Task instructions:
Of the lines listed below, return exactly those that run from the line containing "Task: Tap the DKB notification icon" through the line containing "Image resolution: width=868 pixels, height=341", both included.

Available data:
------------------------
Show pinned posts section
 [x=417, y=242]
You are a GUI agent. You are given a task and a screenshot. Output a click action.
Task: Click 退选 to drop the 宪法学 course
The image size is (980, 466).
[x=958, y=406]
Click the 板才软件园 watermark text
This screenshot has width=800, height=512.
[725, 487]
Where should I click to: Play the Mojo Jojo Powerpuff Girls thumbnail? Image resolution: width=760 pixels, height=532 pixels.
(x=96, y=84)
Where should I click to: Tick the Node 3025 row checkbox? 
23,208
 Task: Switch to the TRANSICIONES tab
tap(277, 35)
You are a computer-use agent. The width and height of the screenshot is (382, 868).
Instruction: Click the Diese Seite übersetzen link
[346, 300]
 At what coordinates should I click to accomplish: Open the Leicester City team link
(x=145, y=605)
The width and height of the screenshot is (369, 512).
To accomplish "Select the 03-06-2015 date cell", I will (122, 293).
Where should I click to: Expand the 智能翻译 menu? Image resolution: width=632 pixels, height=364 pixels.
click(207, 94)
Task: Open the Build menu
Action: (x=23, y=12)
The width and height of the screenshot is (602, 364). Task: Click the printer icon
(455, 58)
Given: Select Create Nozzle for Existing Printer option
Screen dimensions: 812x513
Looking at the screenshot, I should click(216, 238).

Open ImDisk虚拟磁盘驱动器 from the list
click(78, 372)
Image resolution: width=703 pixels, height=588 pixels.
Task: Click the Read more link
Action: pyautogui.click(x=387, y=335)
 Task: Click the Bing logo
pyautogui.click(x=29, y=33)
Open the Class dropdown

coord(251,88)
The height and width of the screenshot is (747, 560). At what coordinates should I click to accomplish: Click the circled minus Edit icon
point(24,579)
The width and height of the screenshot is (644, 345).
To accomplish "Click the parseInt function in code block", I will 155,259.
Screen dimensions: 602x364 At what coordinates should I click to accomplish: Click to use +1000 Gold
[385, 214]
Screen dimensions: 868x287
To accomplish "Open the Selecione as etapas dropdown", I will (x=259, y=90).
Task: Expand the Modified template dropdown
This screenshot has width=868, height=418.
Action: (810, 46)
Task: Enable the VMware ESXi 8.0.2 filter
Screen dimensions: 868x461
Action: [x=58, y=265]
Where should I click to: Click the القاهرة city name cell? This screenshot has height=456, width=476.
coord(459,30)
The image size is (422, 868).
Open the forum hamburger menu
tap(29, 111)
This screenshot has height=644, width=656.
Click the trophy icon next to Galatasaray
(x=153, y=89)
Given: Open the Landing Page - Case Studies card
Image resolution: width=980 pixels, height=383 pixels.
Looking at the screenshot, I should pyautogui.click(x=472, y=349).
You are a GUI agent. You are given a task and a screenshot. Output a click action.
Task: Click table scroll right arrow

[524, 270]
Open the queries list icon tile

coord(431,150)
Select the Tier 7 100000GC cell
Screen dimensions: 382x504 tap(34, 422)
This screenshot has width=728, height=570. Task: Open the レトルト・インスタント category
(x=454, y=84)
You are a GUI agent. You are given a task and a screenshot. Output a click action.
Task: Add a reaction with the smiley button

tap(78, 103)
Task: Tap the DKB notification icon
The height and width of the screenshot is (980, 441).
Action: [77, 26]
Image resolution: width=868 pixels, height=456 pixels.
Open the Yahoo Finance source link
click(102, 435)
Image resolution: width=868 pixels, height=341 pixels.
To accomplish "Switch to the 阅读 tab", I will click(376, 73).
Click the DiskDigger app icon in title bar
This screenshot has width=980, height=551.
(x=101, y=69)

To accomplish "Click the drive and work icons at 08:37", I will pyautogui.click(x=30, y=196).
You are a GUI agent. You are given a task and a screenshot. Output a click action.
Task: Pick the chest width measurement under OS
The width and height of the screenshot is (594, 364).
------------------------
Task answer:
Task: Tap the DKB notification icon
The height and width of the screenshot is (980, 441).
Action: [77, 26]
Image resolution: width=868 pixels, height=456 pixels.
Open the Yahoo Finance source link
click(102, 435)
Image resolution: width=868 pixels, height=341 pixels.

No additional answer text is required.